Without it, all metrics (including Dask coordination overhead) are aggregated together.

## Data Sources

Fine metrics come from **Dask Spans** and are available at multiple granularities:
1. **Processor-level**: Your actual processor work (when processor_instance provided)
2. **Overhead-level**: Dask coordination tasks (lambdas, etc.)
3. **Per-task**: Broken down by individual tasks (task prefix)
4. **Per-worker**: (Future) Separated by individual workers

## Setup: Install and Import

In [5]:
# Standard imports

import awkward as ak

# Get a test file from scikit-hep-testdata
import skhep_testdata
from coffea import processor
from coffea.nanoevents import NanoAODSchema
from dask.distributed import Client, LocalCluster

# roastcoffea imports
from roastcoffea import (
    MetricsCollector,
    plot_per_task_bytes_read,
    # Per-task visualization
    plot_per_task_cpu_io,
    plot_per_task_overhead,
)

test_file = skhep_testdata.data_path("nanoAOD_2015_CMS_Open_Data_ttbar.root")
print(f"Using test file: {test_file}")

Using test file: /Users/moaly/.local/skhepdata/nanoAOD_2015_CMS_Open_Data_ttbar.root


## Define a Simple Coffea Processor

We'll create a processor that does some real work: filtering jets, computing masses, and creating histograms.

In [6]:
class JetAnalysisProcessor(processor.ProcessorABC):
    """Simple jet analysis processor for testing fine metrics."""

    def process(self, events):
        # Select jets with pT > 30 GeV
        jets = events.Jet[events.Jet.pt > 30]

        # Select events with at least 2 jets
        two_jet_events = events[ak.num(jets) >= 2]
        two_jets = jets[ak.num(jets) >= 2]

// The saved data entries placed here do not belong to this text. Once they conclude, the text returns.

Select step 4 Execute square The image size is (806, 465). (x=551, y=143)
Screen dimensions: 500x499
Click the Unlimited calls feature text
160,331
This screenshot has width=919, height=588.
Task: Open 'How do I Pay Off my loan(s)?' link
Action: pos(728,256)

        # Calculate dijet invariant mass for leading two jets
        if len(two_jets) > 0:
            j1 = two_jets[:, 0]
            j2 = two_jets[:, 1]
            dijet_mass = (j1 + j2).mass
        else:
            dijet_mass = ak.Array([])

        return {
            "nevents": len(events),
            "njets_total": ak.sum(ak.num(jets)),
            "nevents_2jet": len(two_jet_events),
            "dijet_mass_mean": ak.mean(dijet_mass) if len(dijet_mass) > 0 else 0,
            "jet_pt_sum": ak.sum(jets.pt),
        }

    def postprocess(self, accumulator):
        return accumulator

## Part 1: Collecting Fine Metrics

Let's run the processor with metrics collection enabled. Fine metrics are collected automatically when Dask Spans are available.

In [7]:
# Create fileset
fileset = {
    "DY": {
        "files": {test_file: "Events"},
    },
}

# Start Dask cluster
cluster = LocalCluster(n_workers=2, threads_per_worker=1, processes=True)
client = Client(cluster)

print(f"Dashboard: {client.dashboard_link}")

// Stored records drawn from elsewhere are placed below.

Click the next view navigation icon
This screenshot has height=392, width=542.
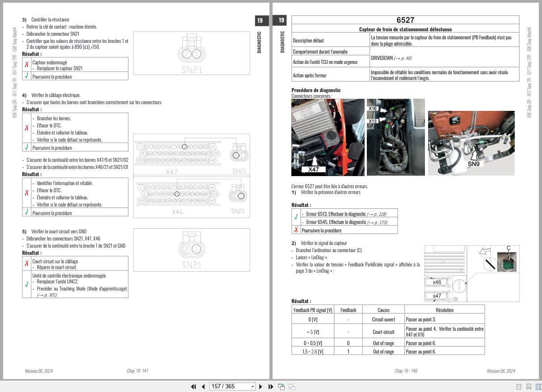pos(292,386)
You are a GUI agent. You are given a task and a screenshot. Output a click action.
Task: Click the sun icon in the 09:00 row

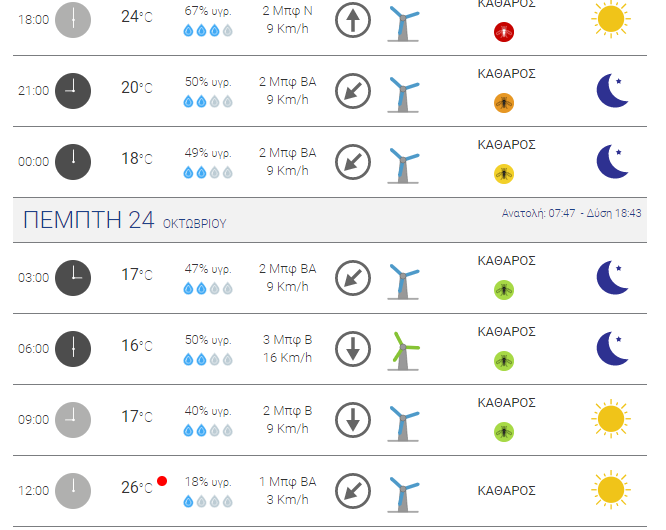[611, 419]
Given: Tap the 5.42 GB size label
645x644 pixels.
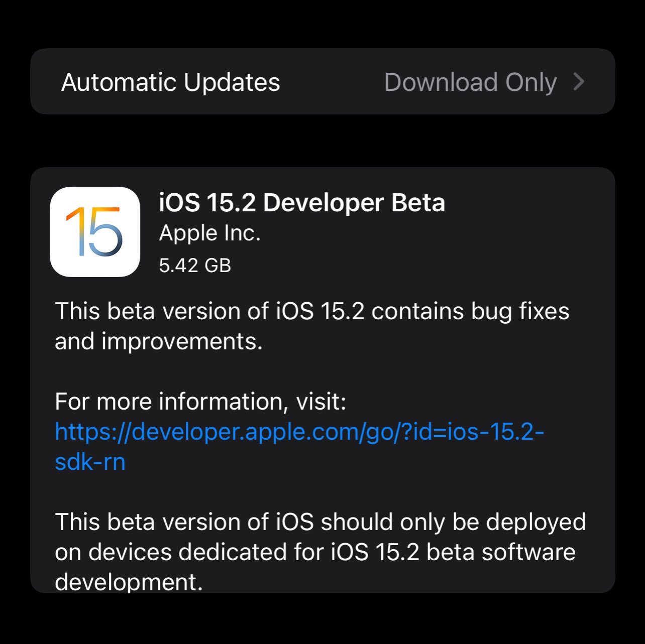Looking at the screenshot, I should click(x=195, y=266).
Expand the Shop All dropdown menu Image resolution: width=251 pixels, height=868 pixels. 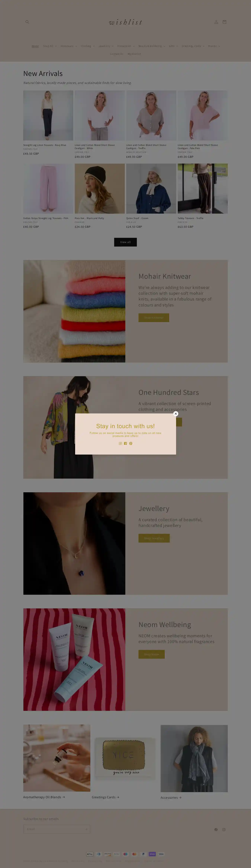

Perhaps you already have a cluster running?
Hosting the HTTP server on port 65146 instead


Dashboard: http://127.0.0.1:65146/status


In [None]:
# Run with metrics collection - RECOMMENDED approach
instance = JetAnalysisProcessor()
with MetricsCollector(
    client, track_workers=True, processor_instance=instance
) as collector:
    executor = instance.DaskExecutor(client=client)
    runner = instance.Runner(
        executor=executor,
        savemetrics=True,
        schema=NanoAODSchema,
    )

    output, report = runner(
        fileset,
        treename="Events",
        processor_instance=instance,
    )

    # Provide report to collector
    collector.set_coffea_report(report)

print("\n" + "=" * 60)
print("Analysis complete!")
print("=" * 60)

Dask Span completed but no metrics were collected. Fine-grained metrics may not be available.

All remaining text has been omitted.